## Exercise
Begin at the line containing "Map (195, 1232)" and end at the final line of the entries. Please reproduce those lines exactly.

[Stored records]
● ● ● ●

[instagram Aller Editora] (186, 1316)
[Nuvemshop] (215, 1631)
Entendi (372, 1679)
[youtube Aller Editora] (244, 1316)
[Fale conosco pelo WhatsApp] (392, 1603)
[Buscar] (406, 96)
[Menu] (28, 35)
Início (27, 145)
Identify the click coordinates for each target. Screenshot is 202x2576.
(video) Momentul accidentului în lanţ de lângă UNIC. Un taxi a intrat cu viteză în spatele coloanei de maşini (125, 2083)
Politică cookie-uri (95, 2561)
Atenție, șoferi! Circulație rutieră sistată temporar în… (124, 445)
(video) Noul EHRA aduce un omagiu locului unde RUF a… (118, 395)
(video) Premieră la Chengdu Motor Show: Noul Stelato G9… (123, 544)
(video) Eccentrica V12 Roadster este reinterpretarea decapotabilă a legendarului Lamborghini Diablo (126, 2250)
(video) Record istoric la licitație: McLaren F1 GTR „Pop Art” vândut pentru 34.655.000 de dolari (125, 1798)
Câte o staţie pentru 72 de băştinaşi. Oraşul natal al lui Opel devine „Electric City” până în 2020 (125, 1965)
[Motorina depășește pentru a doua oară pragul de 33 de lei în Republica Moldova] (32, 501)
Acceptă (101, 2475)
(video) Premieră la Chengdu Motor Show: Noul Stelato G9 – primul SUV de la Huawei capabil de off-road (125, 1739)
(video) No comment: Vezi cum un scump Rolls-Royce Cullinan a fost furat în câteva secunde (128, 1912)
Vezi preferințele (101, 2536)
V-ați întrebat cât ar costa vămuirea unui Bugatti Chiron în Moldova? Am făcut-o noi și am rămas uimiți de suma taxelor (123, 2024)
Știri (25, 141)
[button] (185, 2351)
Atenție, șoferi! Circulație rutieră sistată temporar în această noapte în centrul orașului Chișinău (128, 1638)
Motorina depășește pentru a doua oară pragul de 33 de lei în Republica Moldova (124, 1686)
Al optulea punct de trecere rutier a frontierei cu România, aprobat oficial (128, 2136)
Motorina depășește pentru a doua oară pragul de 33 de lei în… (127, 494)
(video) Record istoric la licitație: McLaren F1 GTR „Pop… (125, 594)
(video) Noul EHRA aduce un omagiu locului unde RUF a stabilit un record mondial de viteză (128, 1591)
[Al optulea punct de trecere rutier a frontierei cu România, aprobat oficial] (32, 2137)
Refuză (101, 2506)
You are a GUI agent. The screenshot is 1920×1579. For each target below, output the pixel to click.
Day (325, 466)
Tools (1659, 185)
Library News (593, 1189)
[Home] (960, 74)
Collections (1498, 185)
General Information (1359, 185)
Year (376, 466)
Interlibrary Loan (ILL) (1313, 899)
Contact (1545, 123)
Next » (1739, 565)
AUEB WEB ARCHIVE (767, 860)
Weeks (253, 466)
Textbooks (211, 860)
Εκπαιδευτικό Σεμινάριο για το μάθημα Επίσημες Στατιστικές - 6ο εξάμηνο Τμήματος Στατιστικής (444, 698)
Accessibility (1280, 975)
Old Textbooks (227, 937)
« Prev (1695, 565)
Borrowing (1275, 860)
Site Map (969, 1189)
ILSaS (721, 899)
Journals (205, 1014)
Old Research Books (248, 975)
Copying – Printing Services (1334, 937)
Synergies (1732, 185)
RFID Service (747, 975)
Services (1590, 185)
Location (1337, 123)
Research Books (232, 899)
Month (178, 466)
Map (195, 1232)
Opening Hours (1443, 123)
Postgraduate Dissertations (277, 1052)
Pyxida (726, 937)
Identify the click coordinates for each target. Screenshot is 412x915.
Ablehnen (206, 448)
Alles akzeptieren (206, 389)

● ● ● ●

## Solution to this task
Map (195, 1232)
Opening Hours (1443, 123)
Postgraduate Dissertations (277, 1052)
Pyxida (726, 937)
Identify the click coordinates for each target. Screenshot is 412x915.
Ablehnen (206, 448)
Alles akzeptieren (206, 389)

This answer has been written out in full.